**Page excerpt:**

- Type: Indigenous religion
- Region: Northeast India
- Language: Garo language

= Songsarek =

Traditional religion of the Garo people in Meghalaya, India

Songsarek is the indigenous traditional religion practiced by the Garo people of Meghalaya, India. Historically practiced by most of the tribe, only a minority of the tribe still follow it after many converted to Christianity.

== Etymology ==
Anthropologist Erik de Maaker suggests that the word 'Songsarek' is connected to the Bengali language of the people residing in the plains adjacent to the Garo Hills. In Sanskrit, the word saà-sâra (from saà-sù) means ‘to be in the world’, as opposed to renouncing it. The word has now become part of the Garo language, and people use it to refer to themselves as 'the ones who are obeying the deities.'

==History==
Songsarek was followed by majority of the Garo people historically. By the spread of Christianity in the Garo hills in the second half of the nineteenth century and throughout the twentieth century, the proportion of Songsarek population decreased.

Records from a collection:
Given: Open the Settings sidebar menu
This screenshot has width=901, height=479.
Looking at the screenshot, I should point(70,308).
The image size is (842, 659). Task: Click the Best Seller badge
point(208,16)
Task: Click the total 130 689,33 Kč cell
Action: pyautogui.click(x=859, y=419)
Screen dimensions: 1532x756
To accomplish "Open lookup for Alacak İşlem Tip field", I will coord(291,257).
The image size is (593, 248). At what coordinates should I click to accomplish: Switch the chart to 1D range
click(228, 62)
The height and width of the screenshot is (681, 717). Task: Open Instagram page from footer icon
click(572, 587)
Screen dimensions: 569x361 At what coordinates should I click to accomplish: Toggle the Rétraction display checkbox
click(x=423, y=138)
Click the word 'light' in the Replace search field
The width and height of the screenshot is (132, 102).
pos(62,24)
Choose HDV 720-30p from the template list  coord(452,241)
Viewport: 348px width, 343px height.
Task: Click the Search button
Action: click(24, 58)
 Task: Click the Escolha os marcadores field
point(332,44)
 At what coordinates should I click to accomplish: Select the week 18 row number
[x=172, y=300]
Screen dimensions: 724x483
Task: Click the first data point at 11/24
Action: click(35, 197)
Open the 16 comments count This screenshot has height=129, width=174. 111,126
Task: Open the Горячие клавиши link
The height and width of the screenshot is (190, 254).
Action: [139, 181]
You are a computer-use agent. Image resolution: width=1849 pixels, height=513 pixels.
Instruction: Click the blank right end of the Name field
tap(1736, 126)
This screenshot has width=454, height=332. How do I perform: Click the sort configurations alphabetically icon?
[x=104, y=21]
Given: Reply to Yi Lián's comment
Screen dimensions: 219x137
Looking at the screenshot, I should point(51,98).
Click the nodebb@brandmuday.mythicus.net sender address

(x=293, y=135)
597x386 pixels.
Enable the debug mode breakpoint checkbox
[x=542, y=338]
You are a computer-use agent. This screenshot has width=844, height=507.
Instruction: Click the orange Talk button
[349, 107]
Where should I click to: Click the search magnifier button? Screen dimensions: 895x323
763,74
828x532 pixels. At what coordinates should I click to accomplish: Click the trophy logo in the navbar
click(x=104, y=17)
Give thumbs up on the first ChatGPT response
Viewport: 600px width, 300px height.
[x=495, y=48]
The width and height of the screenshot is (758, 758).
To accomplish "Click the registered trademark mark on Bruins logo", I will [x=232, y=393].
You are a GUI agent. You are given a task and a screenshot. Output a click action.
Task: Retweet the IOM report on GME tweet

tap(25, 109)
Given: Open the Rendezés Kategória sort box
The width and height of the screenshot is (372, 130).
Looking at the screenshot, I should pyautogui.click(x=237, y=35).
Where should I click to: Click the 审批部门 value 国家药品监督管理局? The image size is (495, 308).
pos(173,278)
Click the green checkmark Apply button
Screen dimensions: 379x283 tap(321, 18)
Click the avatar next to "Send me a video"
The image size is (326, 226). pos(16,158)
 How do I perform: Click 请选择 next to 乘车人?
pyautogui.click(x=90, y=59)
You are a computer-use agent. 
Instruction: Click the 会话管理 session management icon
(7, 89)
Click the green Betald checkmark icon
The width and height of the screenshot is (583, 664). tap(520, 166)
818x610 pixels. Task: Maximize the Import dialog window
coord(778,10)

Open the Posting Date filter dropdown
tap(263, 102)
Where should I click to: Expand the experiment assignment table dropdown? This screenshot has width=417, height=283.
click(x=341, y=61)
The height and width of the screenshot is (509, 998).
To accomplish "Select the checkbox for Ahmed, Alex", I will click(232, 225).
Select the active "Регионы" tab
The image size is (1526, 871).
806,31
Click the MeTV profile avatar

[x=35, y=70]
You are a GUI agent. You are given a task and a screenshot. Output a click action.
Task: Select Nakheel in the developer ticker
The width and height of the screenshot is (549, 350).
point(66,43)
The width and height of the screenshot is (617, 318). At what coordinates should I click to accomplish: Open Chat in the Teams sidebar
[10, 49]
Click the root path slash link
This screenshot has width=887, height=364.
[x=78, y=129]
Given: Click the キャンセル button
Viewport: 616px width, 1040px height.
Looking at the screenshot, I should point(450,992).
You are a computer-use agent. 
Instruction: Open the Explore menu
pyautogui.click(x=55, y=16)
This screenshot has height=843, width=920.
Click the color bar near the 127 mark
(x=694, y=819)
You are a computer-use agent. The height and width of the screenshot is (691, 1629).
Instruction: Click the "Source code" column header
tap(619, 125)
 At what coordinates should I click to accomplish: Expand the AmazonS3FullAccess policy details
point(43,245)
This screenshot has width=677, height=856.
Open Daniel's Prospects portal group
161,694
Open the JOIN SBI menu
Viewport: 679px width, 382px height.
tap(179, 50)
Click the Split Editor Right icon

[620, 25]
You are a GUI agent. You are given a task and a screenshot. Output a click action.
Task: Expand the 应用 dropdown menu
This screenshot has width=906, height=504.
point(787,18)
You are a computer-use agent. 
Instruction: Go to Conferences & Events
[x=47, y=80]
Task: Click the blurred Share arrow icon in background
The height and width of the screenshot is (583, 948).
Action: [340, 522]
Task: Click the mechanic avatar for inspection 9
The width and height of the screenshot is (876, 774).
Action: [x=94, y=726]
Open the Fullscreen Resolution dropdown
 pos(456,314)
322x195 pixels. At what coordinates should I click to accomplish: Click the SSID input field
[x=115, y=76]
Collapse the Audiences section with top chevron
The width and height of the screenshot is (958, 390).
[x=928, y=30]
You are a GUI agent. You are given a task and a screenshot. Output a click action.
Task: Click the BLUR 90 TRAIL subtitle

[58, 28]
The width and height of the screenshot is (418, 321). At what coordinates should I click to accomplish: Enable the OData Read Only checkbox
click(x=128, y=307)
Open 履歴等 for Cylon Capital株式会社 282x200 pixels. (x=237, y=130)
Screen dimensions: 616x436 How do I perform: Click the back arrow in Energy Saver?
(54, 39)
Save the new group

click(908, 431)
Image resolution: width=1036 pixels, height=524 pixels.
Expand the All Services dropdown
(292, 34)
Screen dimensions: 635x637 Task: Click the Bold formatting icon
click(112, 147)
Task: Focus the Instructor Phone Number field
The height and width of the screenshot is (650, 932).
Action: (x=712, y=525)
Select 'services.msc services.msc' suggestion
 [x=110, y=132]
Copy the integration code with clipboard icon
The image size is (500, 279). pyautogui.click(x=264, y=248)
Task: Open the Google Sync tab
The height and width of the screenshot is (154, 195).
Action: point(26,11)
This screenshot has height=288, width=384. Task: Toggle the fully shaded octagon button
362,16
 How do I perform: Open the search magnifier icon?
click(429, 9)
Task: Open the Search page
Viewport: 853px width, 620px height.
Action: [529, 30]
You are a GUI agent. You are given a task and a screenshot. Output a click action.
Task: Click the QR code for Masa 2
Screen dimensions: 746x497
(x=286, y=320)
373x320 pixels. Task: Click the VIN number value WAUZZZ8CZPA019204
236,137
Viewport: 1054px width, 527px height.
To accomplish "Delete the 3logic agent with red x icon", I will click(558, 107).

**Exercise set:**
a: From the Songsarek article, extract the passage starting with "Songsarek is the" and going on through "converted to Christianity.", word for word.
b: In the Songsarek article, which anthropologist connects the word 'Songsarek' to the Bengali language?
These records were taken from a different source than the text.

**Answers to the problems:**
a:
Songsarek is the indigenous traditional religion practiced by the Garo people of Meghalaya, India. Historically practiced by most of the tribe, only a minority of the tribe still follow it after many converted to Christianity.

b: Erik de Maaker